[Saved entries]
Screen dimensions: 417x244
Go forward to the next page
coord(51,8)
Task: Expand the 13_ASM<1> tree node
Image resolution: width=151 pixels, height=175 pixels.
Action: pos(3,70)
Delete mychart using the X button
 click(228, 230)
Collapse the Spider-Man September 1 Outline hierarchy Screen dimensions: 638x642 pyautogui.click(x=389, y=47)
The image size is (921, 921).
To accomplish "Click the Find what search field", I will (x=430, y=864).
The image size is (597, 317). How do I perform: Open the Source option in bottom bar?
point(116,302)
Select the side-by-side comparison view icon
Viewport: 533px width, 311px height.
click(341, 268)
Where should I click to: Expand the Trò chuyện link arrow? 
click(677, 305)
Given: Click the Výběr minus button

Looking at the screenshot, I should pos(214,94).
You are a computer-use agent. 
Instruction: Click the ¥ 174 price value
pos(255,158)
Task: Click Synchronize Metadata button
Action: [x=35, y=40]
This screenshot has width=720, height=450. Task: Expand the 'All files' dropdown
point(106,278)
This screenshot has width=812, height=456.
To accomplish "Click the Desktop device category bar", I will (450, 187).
--
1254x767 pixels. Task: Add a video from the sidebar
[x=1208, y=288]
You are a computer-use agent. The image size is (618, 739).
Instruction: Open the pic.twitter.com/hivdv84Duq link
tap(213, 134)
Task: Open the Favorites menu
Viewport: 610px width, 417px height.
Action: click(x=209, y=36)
---
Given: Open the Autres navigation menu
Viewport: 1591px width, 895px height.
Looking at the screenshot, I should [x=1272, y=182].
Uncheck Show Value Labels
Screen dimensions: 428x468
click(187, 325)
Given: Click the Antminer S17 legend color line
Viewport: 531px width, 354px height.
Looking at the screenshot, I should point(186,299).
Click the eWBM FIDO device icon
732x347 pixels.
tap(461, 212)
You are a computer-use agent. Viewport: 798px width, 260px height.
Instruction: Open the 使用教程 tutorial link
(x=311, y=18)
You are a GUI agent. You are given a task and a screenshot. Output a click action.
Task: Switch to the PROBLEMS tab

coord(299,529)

Assignment
For the entries above, count the lines that contain the string "icon", and state that number without further comment.

Exercise result
2